→ **DIRECTIVE**
Copy out the lines of the listing below word for word, starting with the line that contains "3D Viewer (67, 466)" and going on through the end of the listing. Leave the pictures out.

→ **EXERCISE INPUT**
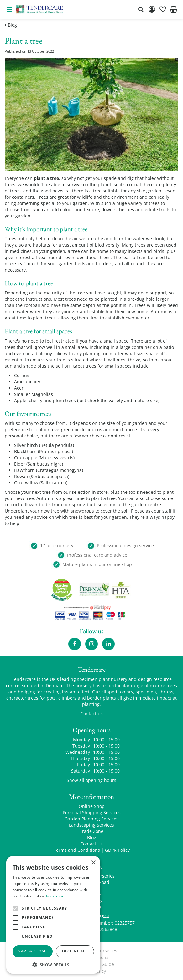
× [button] (93, 863)
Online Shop (92, 806)
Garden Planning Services (92, 819)
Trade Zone (92, 831)
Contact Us (92, 844)
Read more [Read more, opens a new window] (56, 896)
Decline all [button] (75, 951)
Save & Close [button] (32, 951)
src (141, 9)
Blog (92, 837)
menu (9, 9)
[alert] (53, 915)
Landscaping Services (92, 825)
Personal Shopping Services (92, 812)
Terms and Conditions (77, 850)
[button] (53, 964)
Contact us (92, 713)
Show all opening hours (92, 780)
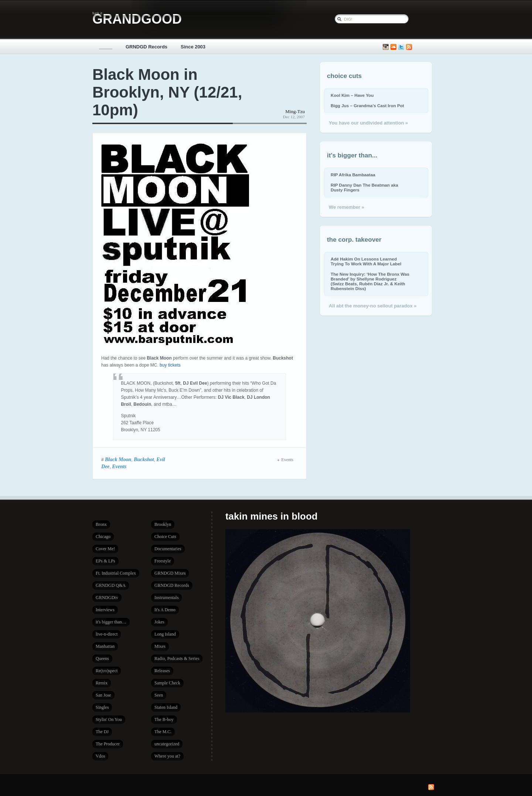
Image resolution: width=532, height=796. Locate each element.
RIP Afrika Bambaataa (353, 174)
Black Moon (118, 459)
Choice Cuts (165, 537)
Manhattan (105, 646)
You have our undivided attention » (368, 123)
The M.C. (163, 732)
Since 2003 (193, 47)
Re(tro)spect (106, 671)
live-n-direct (106, 634)
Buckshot (144, 459)
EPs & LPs (105, 561)
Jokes (159, 622)
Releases (162, 671)
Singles (102, 707)
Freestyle (163, 561)
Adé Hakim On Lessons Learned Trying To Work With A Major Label (366, 261)
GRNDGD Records (146, 47)
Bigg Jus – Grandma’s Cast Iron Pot (367, 105)
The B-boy (164, 720)
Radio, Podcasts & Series (177, 659)
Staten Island (166, 707)
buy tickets (170, 365)
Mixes (160, 646)
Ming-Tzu (295, 111)
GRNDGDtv (107, 598)
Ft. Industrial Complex (116, 573)
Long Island (165, 634)
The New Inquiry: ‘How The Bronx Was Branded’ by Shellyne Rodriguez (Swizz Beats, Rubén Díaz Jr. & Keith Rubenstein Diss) (370, 281)
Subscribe (409, 47)
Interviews (105, 610)
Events (119, 466)
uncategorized (167, 744)
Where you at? (167, 756)
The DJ (102, 732)
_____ (106, 47)
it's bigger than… (111, 622)
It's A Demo (165, 610)
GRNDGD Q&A (110, 585)
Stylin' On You (109, 720)
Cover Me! (105, 549)
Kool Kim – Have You (352, 95)
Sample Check (167, 683)
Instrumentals (166, 598)
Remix (102, 683)
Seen (158, 695)
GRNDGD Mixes (170, 573)
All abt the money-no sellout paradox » (372, 306)
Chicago (103, 537)
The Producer (108, 744)
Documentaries (168, 549)
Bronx (101, 524)
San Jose (103, 695)
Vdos (100, 756)
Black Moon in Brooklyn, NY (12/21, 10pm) (167, 92)
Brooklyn (163, 524)
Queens (102, 659)
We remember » (347, 207)
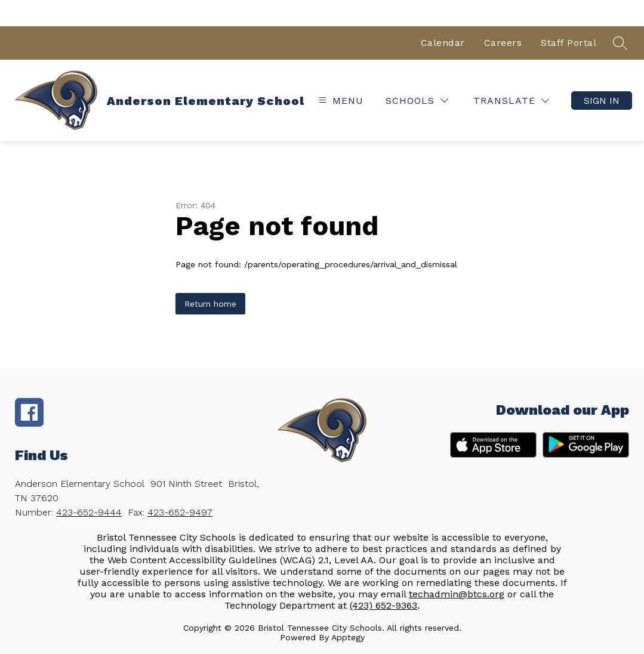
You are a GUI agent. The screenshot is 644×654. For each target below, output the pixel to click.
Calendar (443, 42)
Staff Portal (568, 42)
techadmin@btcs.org (457, 594)
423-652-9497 (180, 512)
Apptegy (348, 637)
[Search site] (620, 43)
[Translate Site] (511, 100)
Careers (503, 42)
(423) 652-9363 (383, 605)
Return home (210, 304)
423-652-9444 (89, 512)
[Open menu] (340, 100)
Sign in (602, 100)
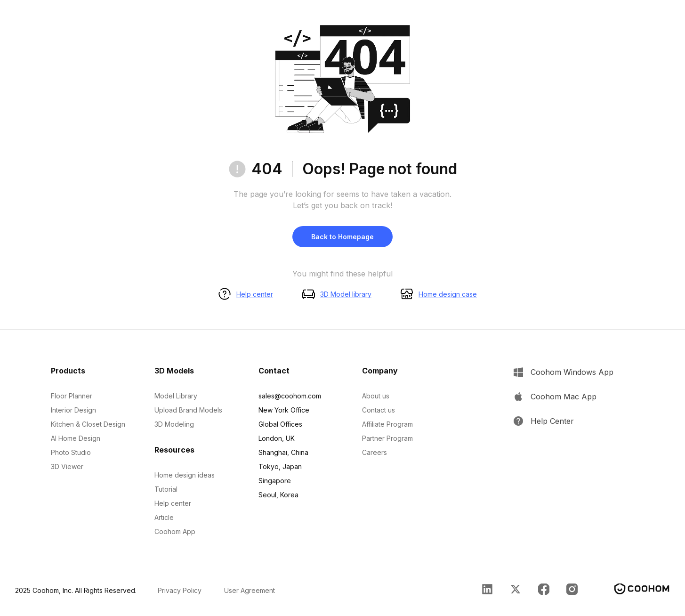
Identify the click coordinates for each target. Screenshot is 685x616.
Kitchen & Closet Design (88, 424)
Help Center (552, 421)
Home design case (448, 294)
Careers (374, 452)
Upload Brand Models (188, 410)
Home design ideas (185, 475)
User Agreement (250, 590)
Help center (255, 294)
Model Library (176, 396)
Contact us (379, 410)
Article (164, 517)
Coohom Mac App (564, 397)
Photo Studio (71, 452)
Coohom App (175, 531)
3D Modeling (174, 424)
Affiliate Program (387, 424)
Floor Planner (72, 396)
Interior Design (73, 410)
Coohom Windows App (572, 372)
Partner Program (387, 438)
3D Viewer (67, 466)
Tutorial (166, 489)
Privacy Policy (179, 590)
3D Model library (346, 294)
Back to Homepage (342, 236)
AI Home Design (75, 438)
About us (376, 396)
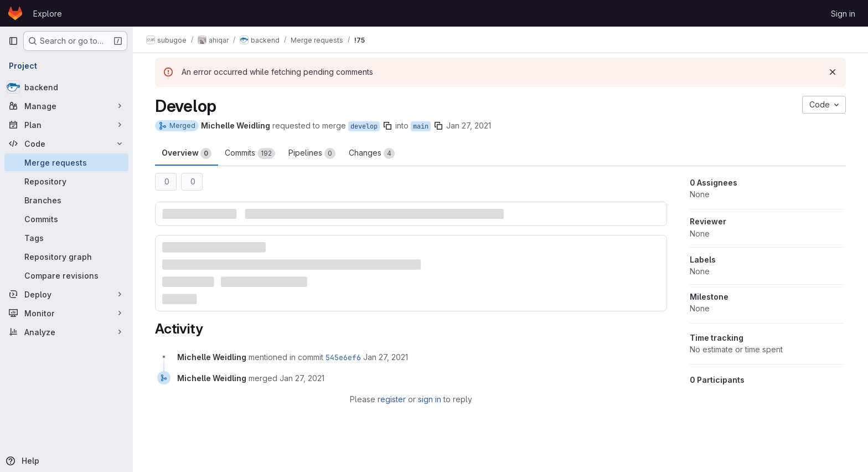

→ **WORKED SOLUTION**
3D Viewer (67, 466)
Tutorial (166, 489)
Privacy Policy (179, 590)
3D Model library (346, 294)
Back to Homepage (342, 236)
AI Home Design (75, 438)
About us (376, 396)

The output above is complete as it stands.